At the summer solstice (Fig. 4.2(c)), the declination δ⊙ is at its maximum and the optical thickness of the atmosphere is further reduced. However, the height of the sun over the horizon is the dominant factor, except near sunrise and sunset. In fact, the flux density increases from sunrise to east, then decreases and reaches the minimum at south and continues symmetrically till sunset. The elevated solar altitude makes the solar income maximum on the horizontal plane. The flux on the south surface is small and at noon it is close to the value reached at 6.30 a.m. on the north–northeast or at 17.30 p.m. on the north–northwest.

A comparison between the plots at the two solstices shows that at noon the summer flux on the vertical south surface is greater than the winter flux on the horizontal plane at the same hour and the summer flux on the horizontal plane at noon is even greater than the winter flux on the vertical surface facing south.
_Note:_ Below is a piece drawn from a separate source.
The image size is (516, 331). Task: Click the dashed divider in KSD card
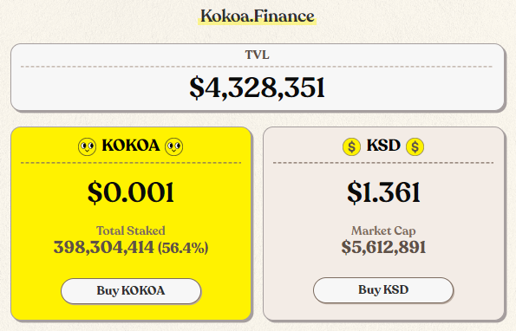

This example shows how the solar income is affected by the atmospheric optical length, although in clear sky. If the atmospheric attenuation is affected by the local weather (e.g. haze persistency, cloud cover) or pollution, the departures are even larger.
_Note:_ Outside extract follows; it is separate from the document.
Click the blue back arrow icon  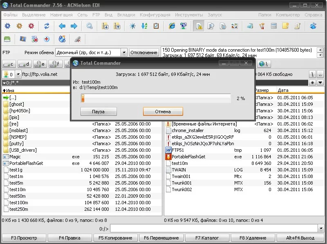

It is possible to integrate over the whole daytime the flux density of solar radiation for an arbitrarily oriented or slant surface (Fig. 4.3). At the winter solstice (Fig. 4.3(a)), the dominance of the southern sector is evident. At the equinoxes (Fig. 4.3(b)), the maximum instantaneous values of irradiation are similar for the whole southern sector from east–southeast to west–southwest, with a slight minimum in south, and the surfaces facing east and west having slightly less irradiation. At the summer solstice (Fig. 4.3(c)), all surfaces receive a similar flux, except for the northern sector. However, the daily total solar income on these vertical surfaces (i.e. β = 90°) shows a different situation: the south surface receives the maximum total and the east and west ones receive half of it. On the other hand, when β tends to zero, all the slant surfaces tend to the horizontal plane and the differences tend to vanish. For slant surfaces facing south and southeast or southwest, the total income reaches the maximum, respectively, at the slopes β = 45° and β = 40°. The whole southern sector has convex plots with the maximum at a sloping angle that tends to vanish at the east and west orientations. The east and west plots are still convex but close to a straight line. The northern sector has concave plots, with the total income decreasing when the slope increases. The surface exposed to north is no more reached by direct solar radiation when β ≥ 45°. At the summer solstice, all the integral values, except for those of the northern sector, are quite similar between them.

FIGURE 4.3. Daily total income It of the solar radiation on a slant surface oriented in the eight cardinal directions is represented against the sloping angle for the latitude ϕ = 45°. (a) Winter solstice, (b) equinoxes and (c) summer solstice.